▸ **TASKS**:
[1] In the passage on predicting kinase inhibitor bioactivity, what log loss does the DNN model achieve?
[2] Please quote the passage on predicting kinase inhibitor bioactivity from "Our research builds" to "result of 0.25096.".

▸ **EXCERPTED PASSAGE**:
▬▬▬▬▬▬▬▬▬▬

Our research builds on and improves previous efforts related to machine learning in finding drugs, focusing on predicting the bioactivity of TKIs. Particularly, a similar study used random forest and support vector machine methods to predict the activity of kinase inhibitor compounds, obtaining an accuracy of around 80% [
19]. We attribute our SVM model’s 85.1% accuracy to using Morgan fingerprints and carefully selecting optimal hyperparameters. Another work also studied deep network-based toxicity prediction [
16], reporting a log loss of around 0.30. By comparison, our DNN model shows an improved reliability, with a log loss result of 0.25096. 
The comprehensive approach generated essential knowledge points for computational strategy enhancements for bioactivity prediction. The meticulous selection of data points and the addition of molecular descriptors, bioactivity metrics, and drug-likeness scores enhanced the practical value of the predictive models. Cheminformatics integration with modern machine learning ensured that the research accelerated therapeutic candidate identification and then demonstrated how these methodologies scale their potential to enhance pharmaceutical development rates. The results demonstrate the transformative capability arising from using multiple predictive frameworks and advanced datasets in biomedical investigations. The current investigations provide important foundations for next-generation studies that will enhance and expand these methodologies and may involve further modalities and next-generation models like transformers and graph neural networks. Bioactivity forecasting will advance through these enhancements to demonstrate better therapeutic precision during targeted medicine creation [
12,
20].

▬▬▬▬▬▬▬▬▬▬

▸ **SOURCE DATA**:
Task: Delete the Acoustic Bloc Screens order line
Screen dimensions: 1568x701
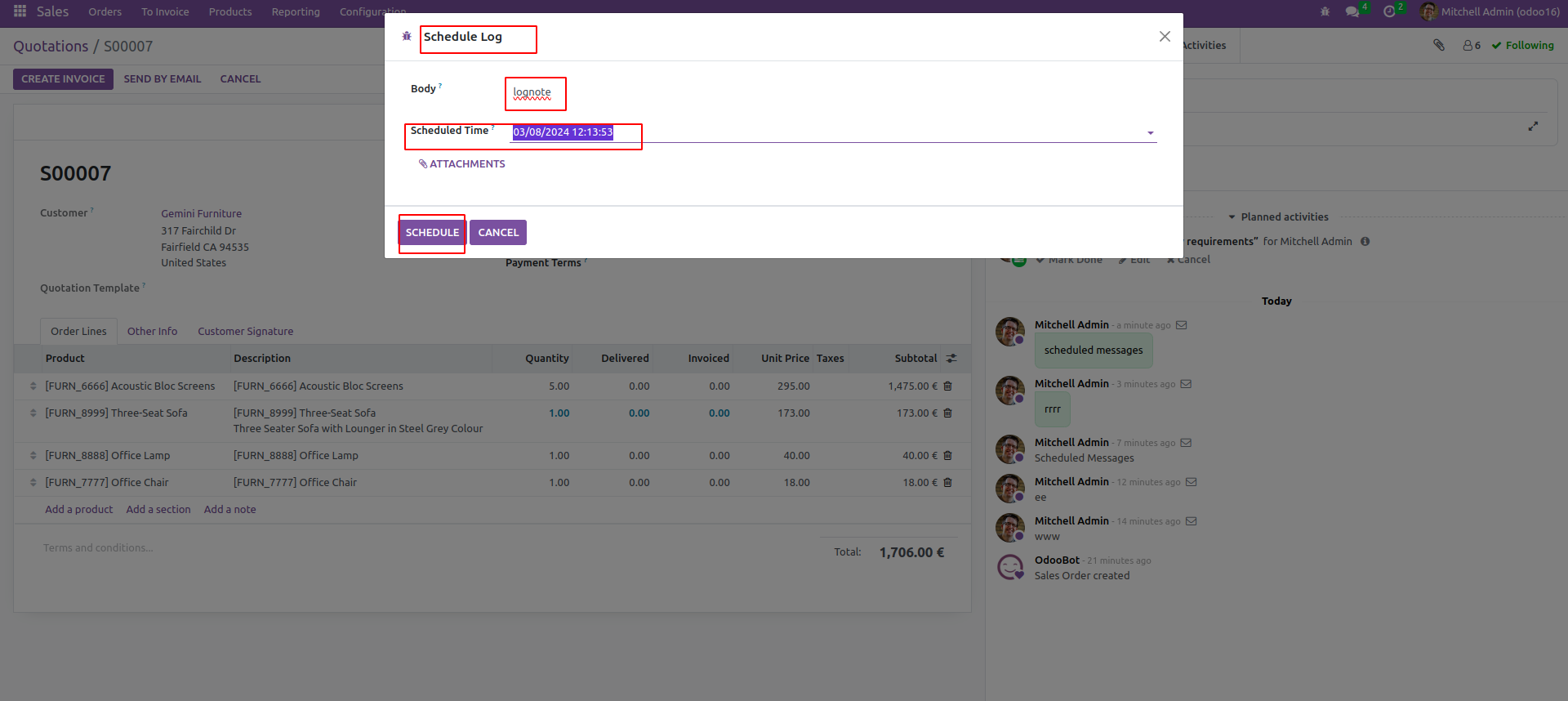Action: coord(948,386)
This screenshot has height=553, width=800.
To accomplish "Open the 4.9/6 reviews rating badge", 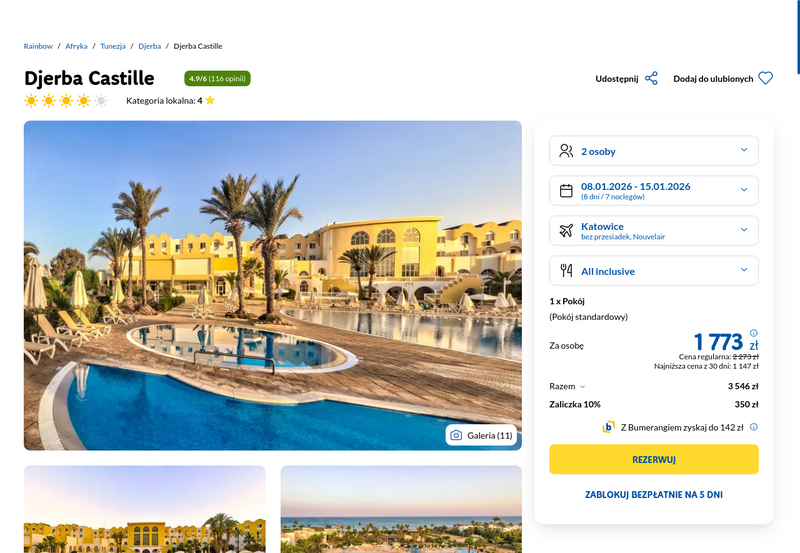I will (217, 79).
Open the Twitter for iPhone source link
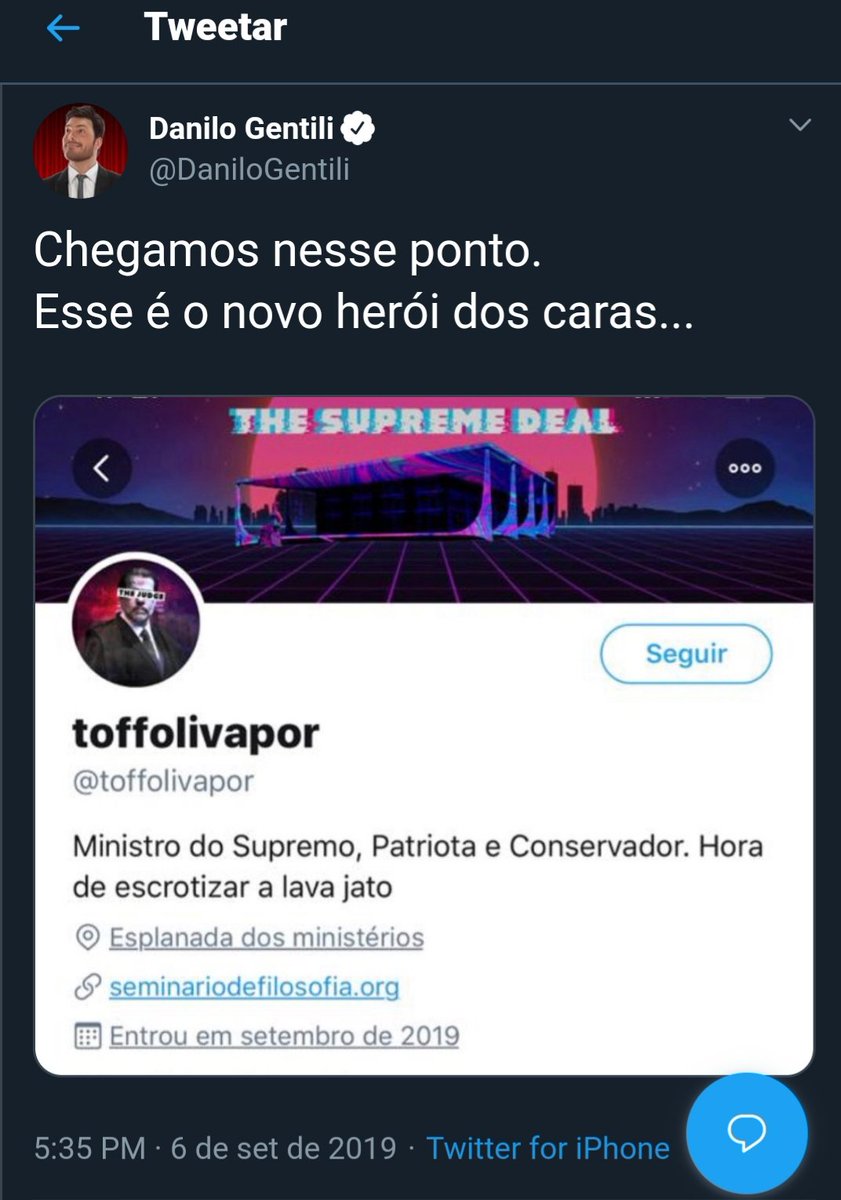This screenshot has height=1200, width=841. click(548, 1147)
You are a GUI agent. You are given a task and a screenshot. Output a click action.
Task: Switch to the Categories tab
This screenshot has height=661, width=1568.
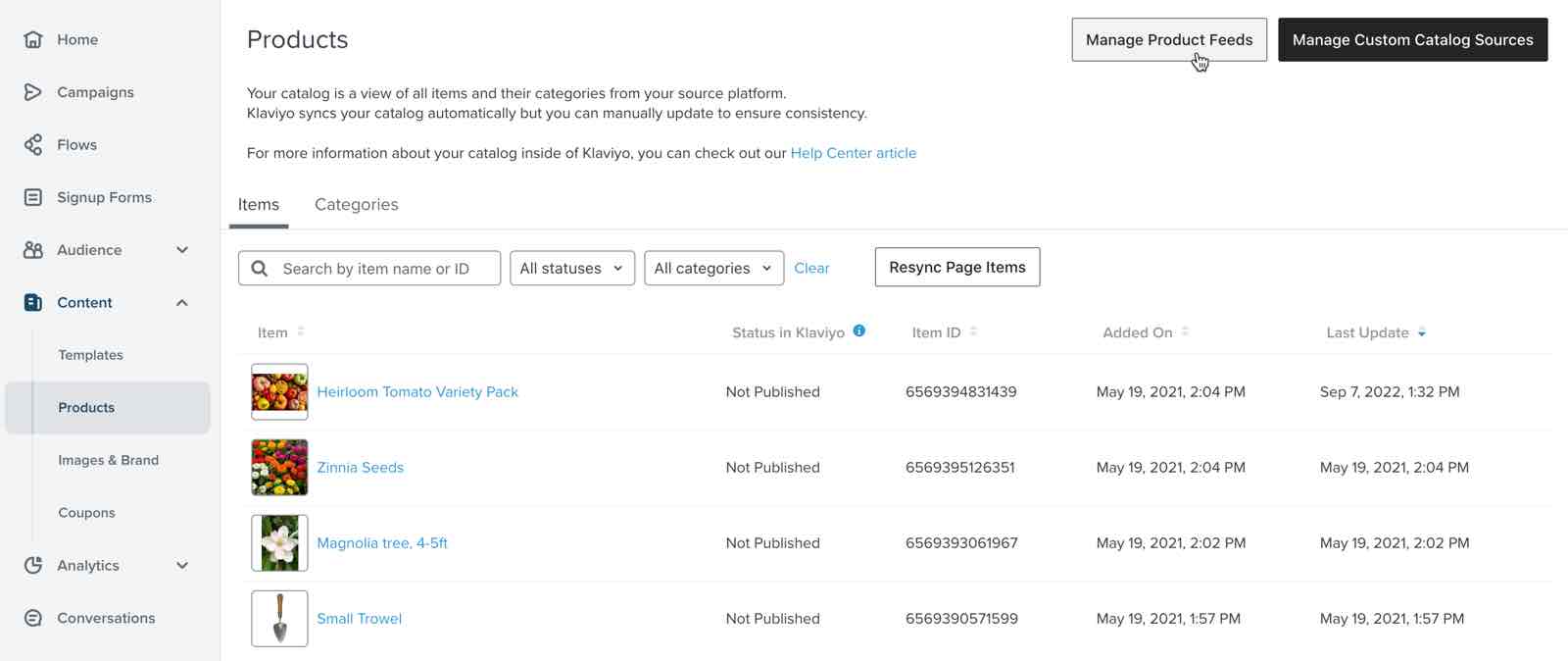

▬▬▬▬▬▬▬▬▬▬

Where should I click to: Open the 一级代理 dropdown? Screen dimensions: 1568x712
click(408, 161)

▬▬▬▬▬▬▬▬▬▬

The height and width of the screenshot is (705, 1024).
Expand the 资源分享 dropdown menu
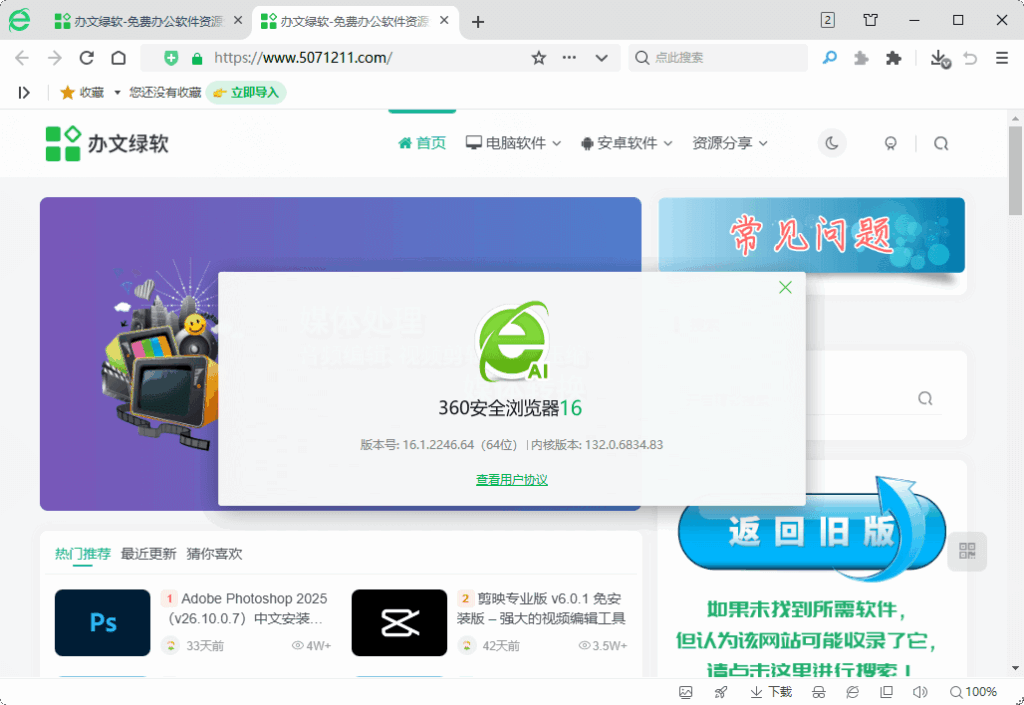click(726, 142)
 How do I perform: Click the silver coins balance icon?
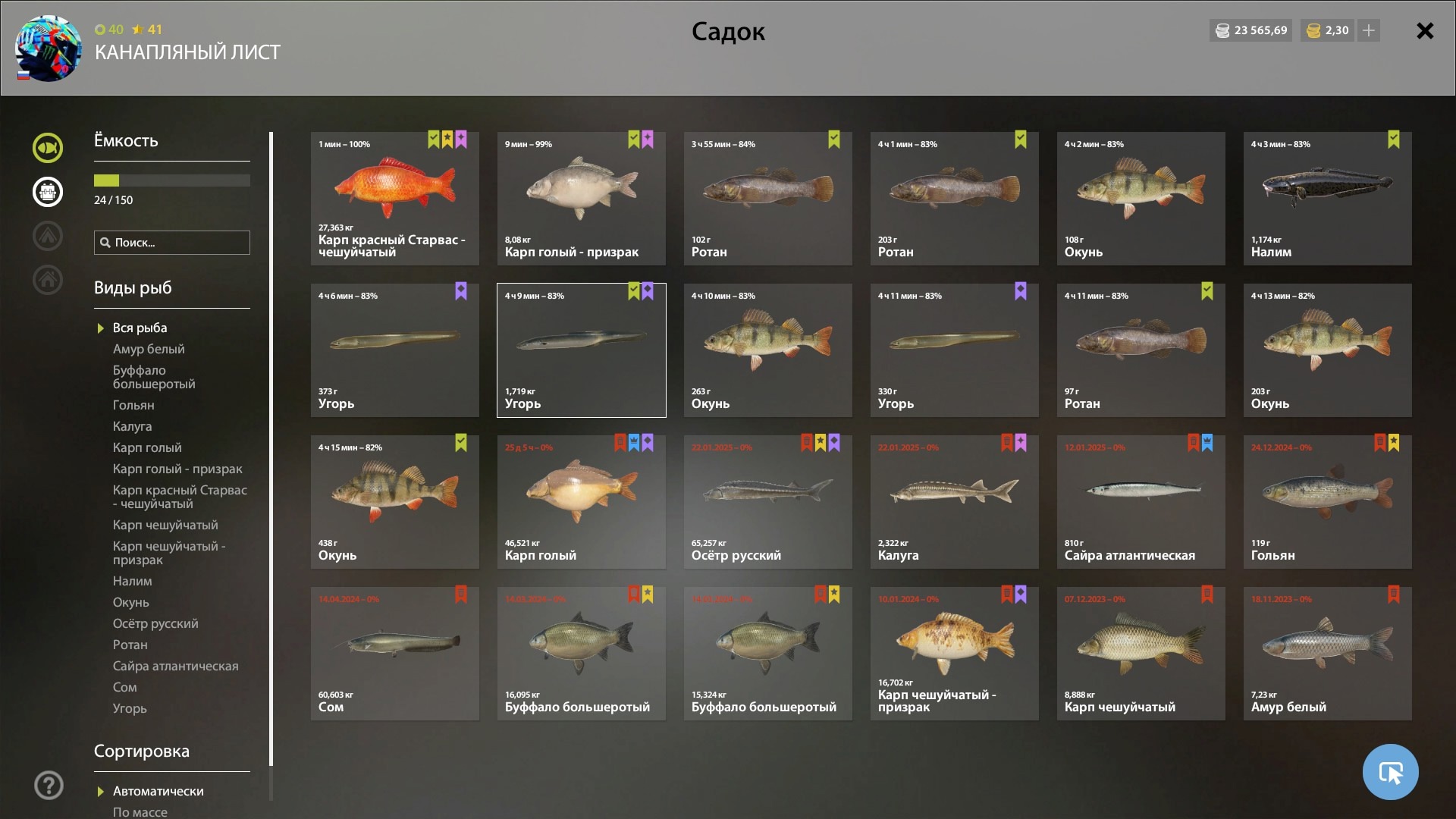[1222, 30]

▬▬▬▬▬▬▬▬▬▬

▸ **PER-TASK OUTPUTS**:
[1] 0.25096

[2]
Our research builds on and improves previous efforts related to machine learning in finding drugs, focusing on predicting the bioactivity of TKIs. Particularly, a similar study used random forest and support vector machine methods to predict the activity of kinase inhibitor compounds, obtaining an accuracy of around 80% [
19]. We attribute our SVM model’s 85.1% accuracy to using Morgan fingerprints and carefully selecting optimal hyperparameters. Another work also studied deep network-based toxicity prediction [
16], reporting a log loss of around 0.30. By comparison, our DNN model shows an improved reliability, with a log loss result of 0.25096.